Nana followed me. “What is wrong with you?”

“I feel like I’m playing some nightmarish game of tag. Everyone keeps telling me I’m it and nothing can undo the fact. I don’t want to be it. Being it scares me.” As a kid, playing that game, I’d always hated being it. When running after the others and trying to tag them, I always felt like we were running from some monster and I was in the back, the first one the monster was going to get.

“Why does that scare you?”

“I don’t know.” It sounded weak because I did know: I didn’t want the responsibility. “Even in my ignorance, I know there’s a lot that comes with that title.” I shouldn’t have said it—I mean, on some level I knew what saying it would lead to—but my totems had me in the habit of being honest.

“Like what?”

“Like responsibility. I don’t know if I’m ready for—”

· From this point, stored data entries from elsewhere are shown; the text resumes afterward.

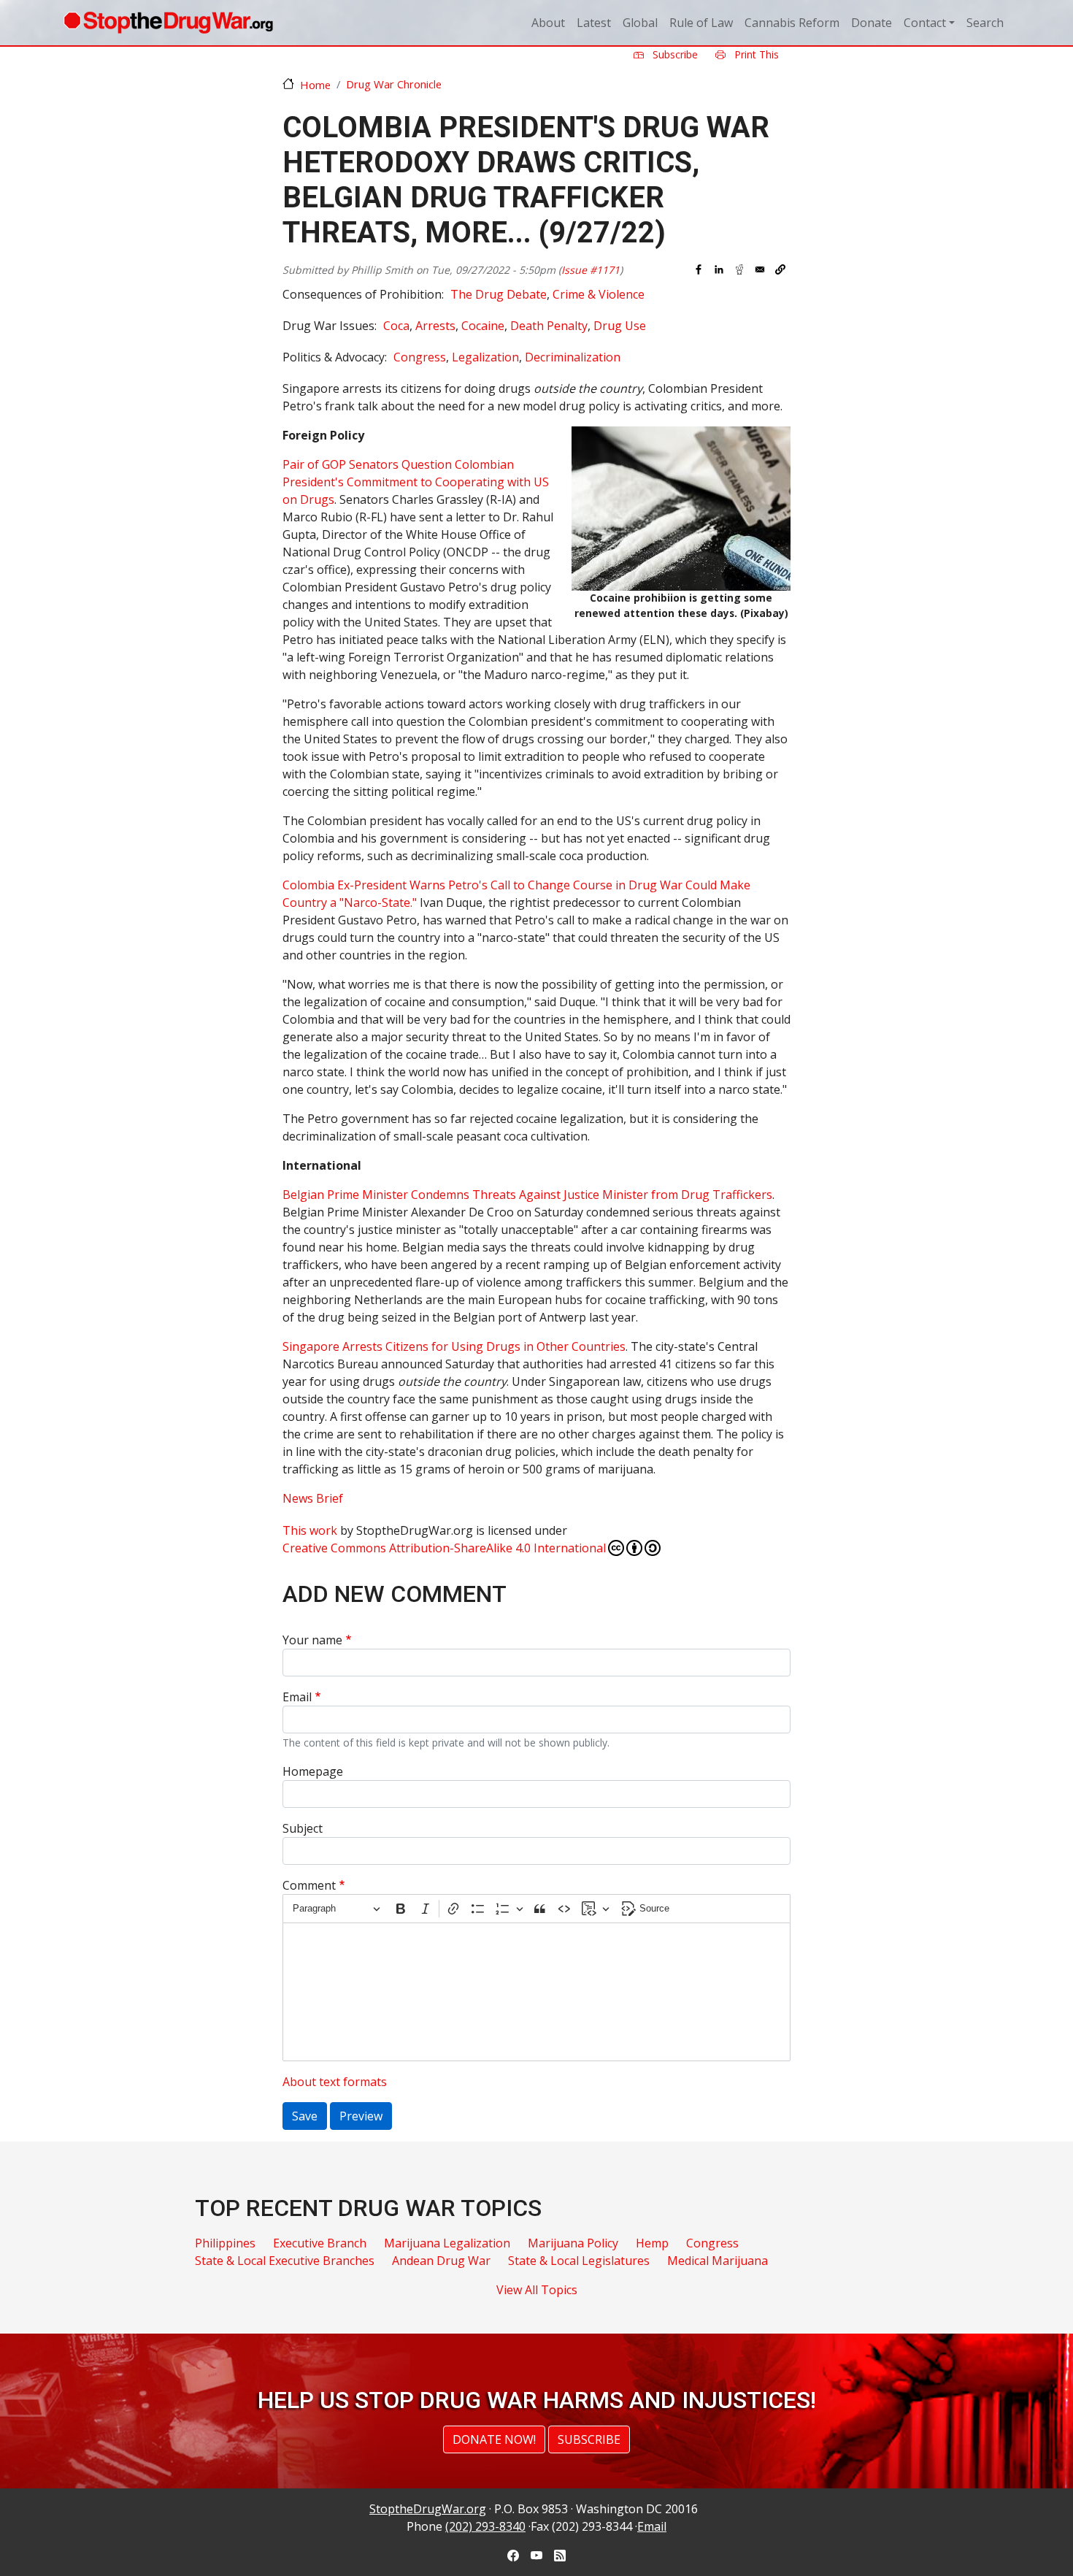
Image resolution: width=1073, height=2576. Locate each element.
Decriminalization (572, 357)
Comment (309, 1885)
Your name (312, 1640)
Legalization (485, 357)
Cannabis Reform (792, 23)
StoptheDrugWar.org (427, 2509)
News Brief (312, 1498)
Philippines (225, 2243)
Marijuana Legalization (447, 2243)
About (548, 23)
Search (985, 23)
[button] (780, 269)
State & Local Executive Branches (284, 2261)
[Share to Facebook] (698, 269)
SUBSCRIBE (589, 2439)
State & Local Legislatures (579, 2261)
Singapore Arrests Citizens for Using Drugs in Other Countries (454, 1346)
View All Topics (536, 2290)
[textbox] (536, 1992)
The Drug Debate (498, 294)
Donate (871, 23)
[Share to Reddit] (739, 269)
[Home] (168, 22)
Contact (925, 23)
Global (640, 23)
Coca (396, 326)
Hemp (652, 2243)
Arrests (435, 326)
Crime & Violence (599, 294)
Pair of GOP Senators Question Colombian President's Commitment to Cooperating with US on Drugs (415, 481)
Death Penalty (549, 326)
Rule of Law (701, 23)
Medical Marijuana (717, 2261)
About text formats (334, 2082)
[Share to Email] (760, 269)
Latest (594, 23)
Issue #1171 (590, 270)
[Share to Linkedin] (719, 269)
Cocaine (482, 326)
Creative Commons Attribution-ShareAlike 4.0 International (444, 1548)
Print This (755, 54)
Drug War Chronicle (394, 84)
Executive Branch (319, 2243)
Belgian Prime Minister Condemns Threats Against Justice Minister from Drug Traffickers (527, 1195)
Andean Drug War (441, 2261)
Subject (302, 1828)
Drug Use (619, 326)
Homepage (312, 1771)
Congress (419, 357)
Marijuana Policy (573, 2243)
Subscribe (674, 54)
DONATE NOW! (494, 2439)
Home (315, 84)
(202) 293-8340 (485, 2526)
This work (309, 1530)
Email (297, 1697)
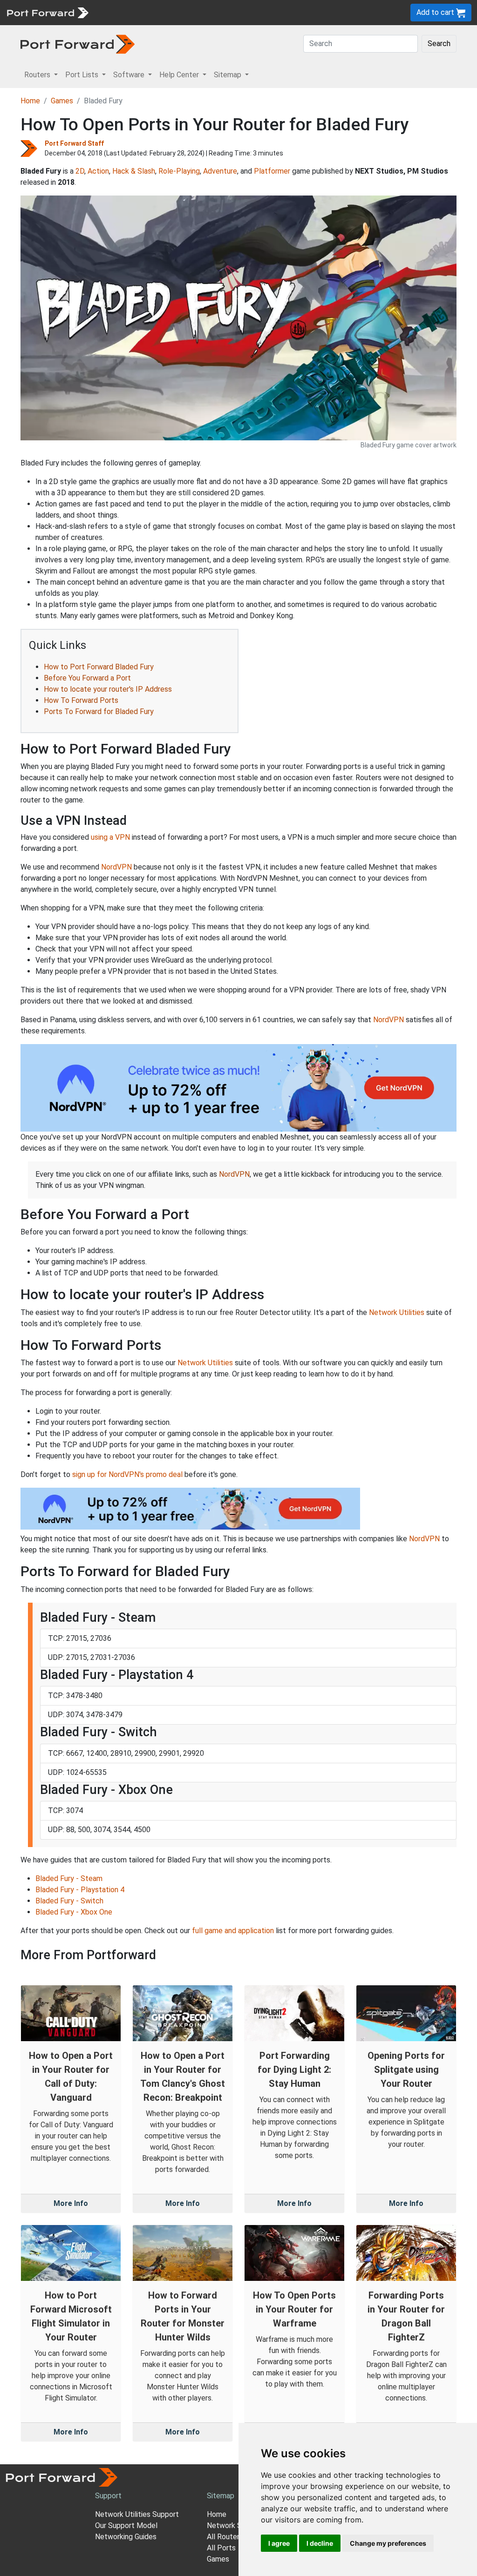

Nana interrupted me with abrupt laughter. “If you were voted the class clown, it would be because you already were the clown. This is no different, Persephone. You already were you. You already took justice into your own hands with Lorrie’s stalker and were prepared to do it again to avenge her. You know that if you do something once, it’s a mistake, but do it twice and it’s either a habit—” She took another drag from the cigarette.

I rolled my eyes. I really hated that old saying.

“—or a vocation,” she finished.

My head shook back and forth.

“Why are you doubting yourself now? You agreed to the contract. You—”

“I screwed up! Theo may die because of it!”

“You have already taken on the responsibility for that mistake, and you have learned from it. I’m confident you’ll perform the ritual accurately and save her.”

That stunned me. “Me? But I thought you would lead and I would support you—” I stopped when she smiled.

Johnny had told me this, had said I had to do it. I’d thought he meant “you have to do it” as in “you witches have to perform the ritual.” But they all expected me to run the circle, and it had been obvious to everyone but me until just now.